Still, with all of the science pointing toward skipping breakfast, nine out of ten nutritionists will still give you some garbage about how important it is and how you need to “kick start your metabolism”.  If someone is about to go running, it’s basically blasphemy to tell them to skip their morning sugar fix beforehand.   To anyone with half a brain, it should be clear that you DO NOT need breakfast to go sit in front of a computer for four hours before you eat lunch.  With exercise involved, it seems less clear.  I’m here to tell you that not only should you skip breakfast, but that skipping breakfast will make you a better runner as well. 

Burning fat is like anything else, you need to train in order to be good at it.  You need to develop fat burning enzymes.  You need your body to become efficient at accessing your fat stores for fuel.  We’ve all heard people talking about how even the leanest among us—people with less than 10% body fat—still have tens of thousands of calories stored on our bodies.  We’ve all got it.  The more we burn this fat, the better our bodies become at it. These calories become available to us more quickly.  Upon waking up, your body is already burning fat.  This is a good thing.  As soon as you shove a couple spoonfuls of that “healthy” cereal in your mouth, it all stops. 

Just like Dr. Phil Maffetone has made abundantly clear through his research performed on high-level endurance athletes, eating carbohydrates—especially any type of refined carb—has a devastating effect on our ability to burn fat.  As soon as we eat carbs, we lose access to our fat stores. 

So, if I’m about to go running at 10am and I wake up 7am and start eating a bunch of crap to “fuel” for my run, there will be no fat burning going on during my run, I’m not developing my ability to burn fat and I’m stuck being dependent on the glucose in my bloodstream for fuel throughout the run.  If I hold out until after the run, I’ll feel much better during because I don’t have to contend with the food I recently consumed moving through my GI tract, I’ll burn fat as my primary fuel source and I’ll become a better fat burner along the way. 

Then, after the run, when my muscles and liver have been depleted of their glycogen, essentially making them giant sponges to soak up calories, I eat a big meal and replenish.  Breakfast is by no means the most important meal of the day.  The meal after your workout is the most important meal of the day.  And if you can get to that workout before eating (and especially before eating any carbs), you’ll have more energy all the time, never becoming a slave to your blood sugar swings, always utilizing fat as fuel.  

If you’re not going running until 7pm and you’ve got a long day ahead of you, I would still skip breakfast and don’t think about eating until you start to develop an appetite later in the day, but then pay close attention to what you’re eating.  You should primarily be eating good fats: coconut oil, grass-fed butter, almonds, avocado, etc.  Eating good fats not only keeps you satiated for a long period of time (no blood sugar spikes and subsequent crashes) but they also help you burn the fat you’ve already got stored. 
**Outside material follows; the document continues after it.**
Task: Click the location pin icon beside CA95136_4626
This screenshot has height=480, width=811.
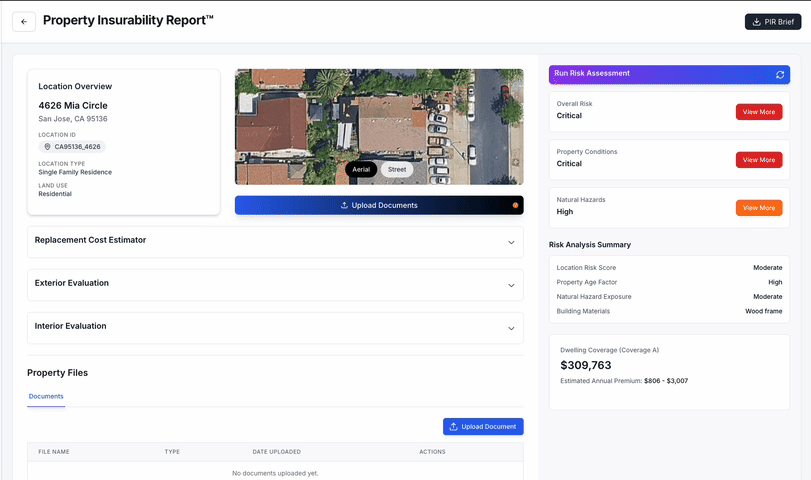Action: [x=47, y=147]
One of my favorite things to do if I’m not running soon after waking is to put a teaspoon of coconut oil in my coffee.  That small amount of coconut oil can usually get me to two or three o’clock before I even start to think about food if I haven’t worked out.  I’m just burning fat. 

It’s time to stop being brainwashed.  Forget about breakfast.  It will make you healthier, leaner and a more efficient endurance athlete.